Collected data »
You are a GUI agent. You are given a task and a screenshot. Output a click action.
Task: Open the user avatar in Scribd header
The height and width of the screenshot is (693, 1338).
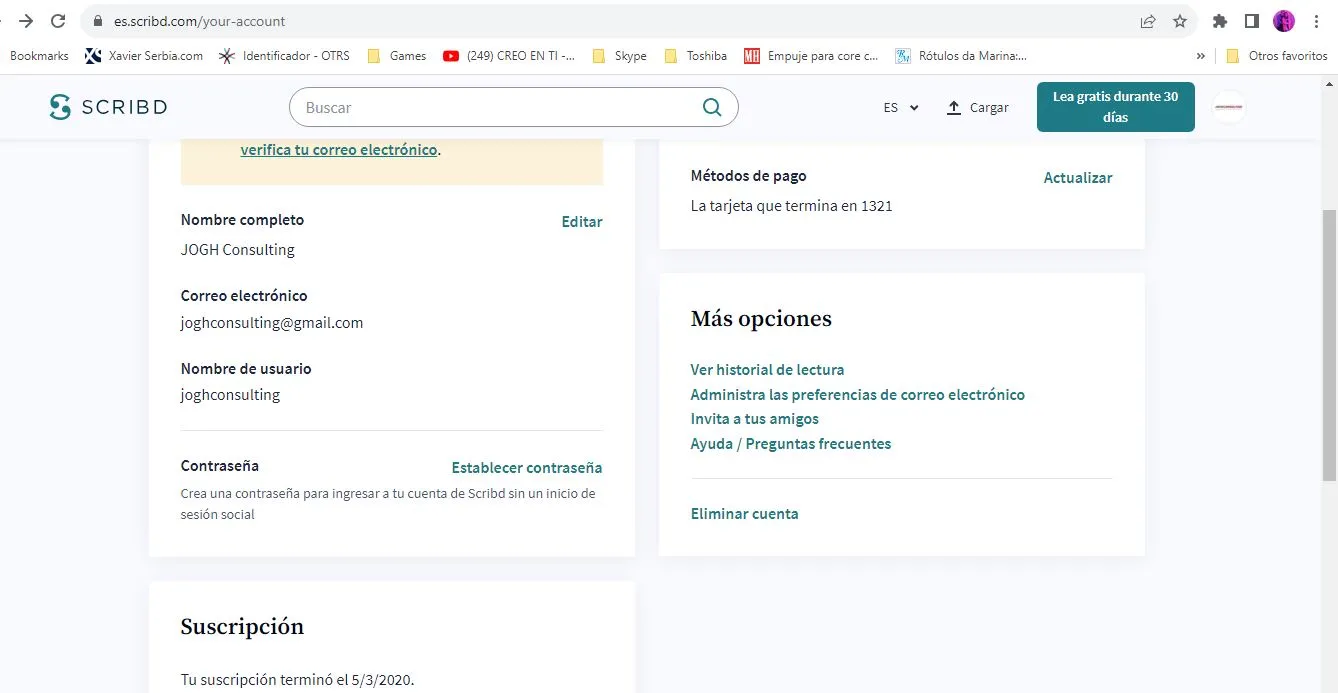point(1229,107)
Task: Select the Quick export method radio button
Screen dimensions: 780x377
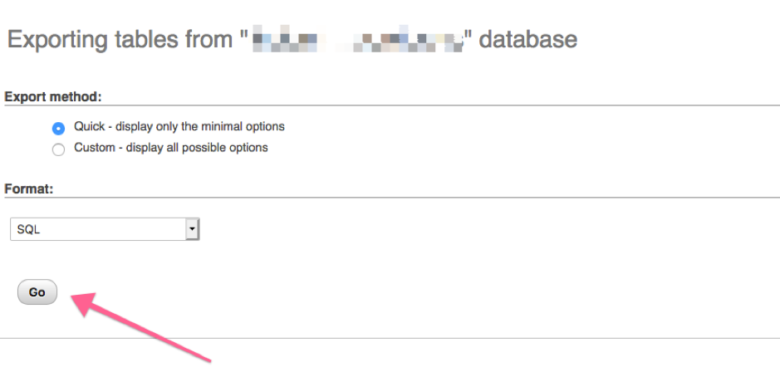Action: coord(58,129)

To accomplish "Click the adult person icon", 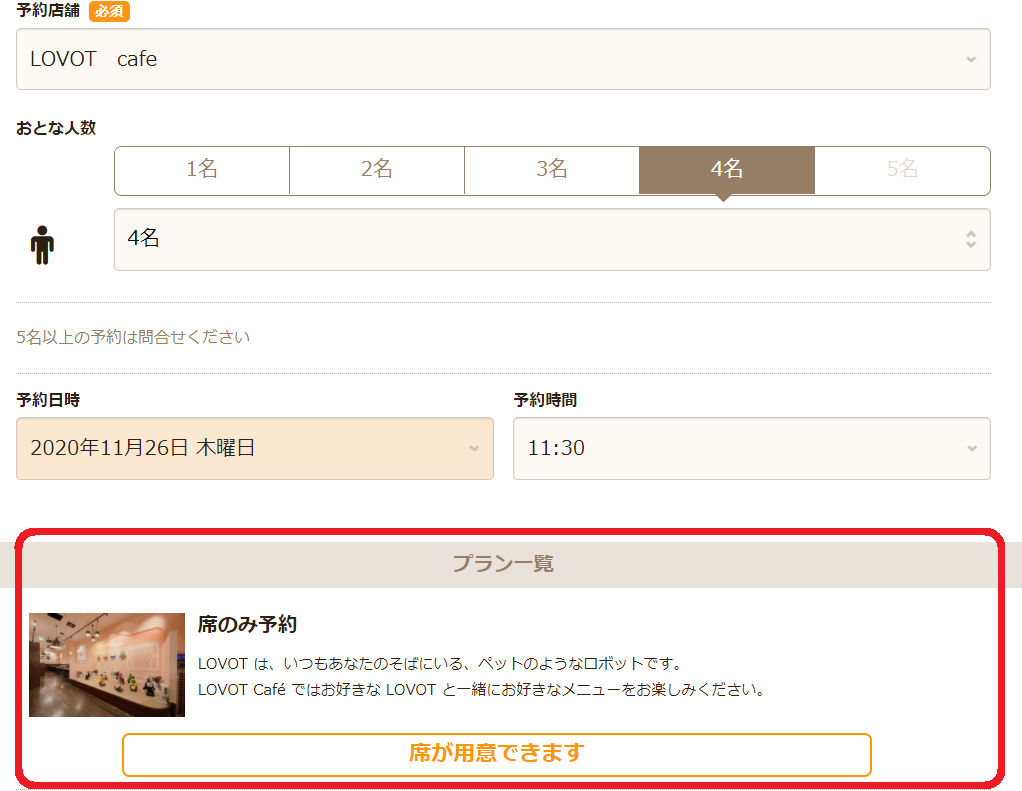I will [42, 245].
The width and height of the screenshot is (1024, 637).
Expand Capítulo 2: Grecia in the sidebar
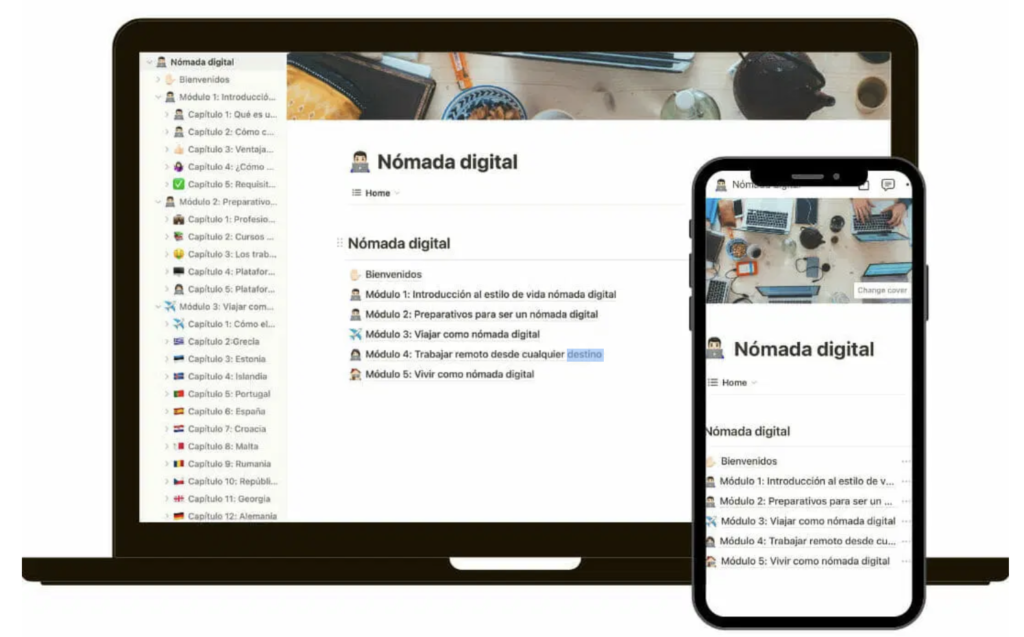pos(167,342)
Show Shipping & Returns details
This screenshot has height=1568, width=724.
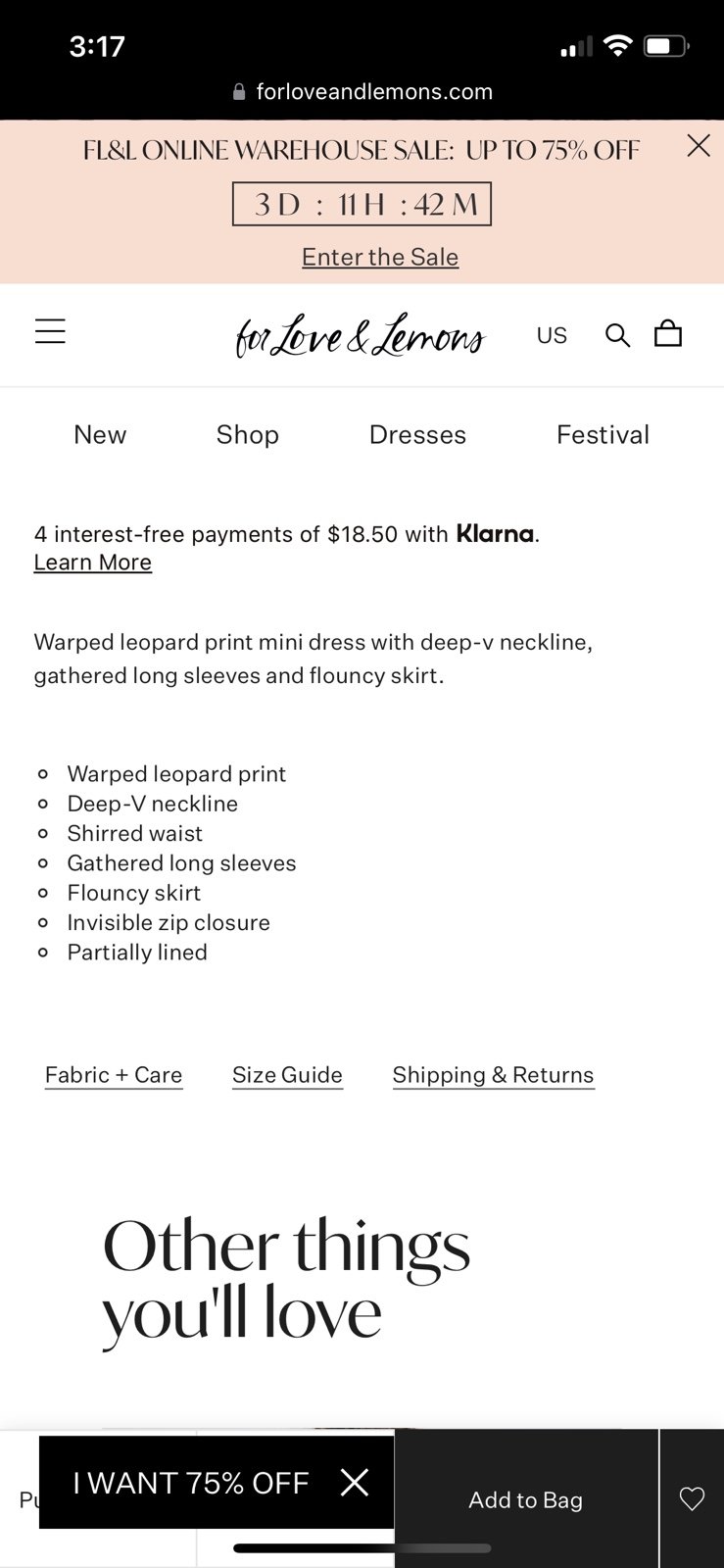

WHAT TO WORK ON »
Set down exactly the lines between the line containing "Show Shipping & Returns details" and the end of the records above, both ends included; pictures stay out.

RESPONSE AREA »
Show Shipping & Returns details
This screenshot has height=1568, width=724.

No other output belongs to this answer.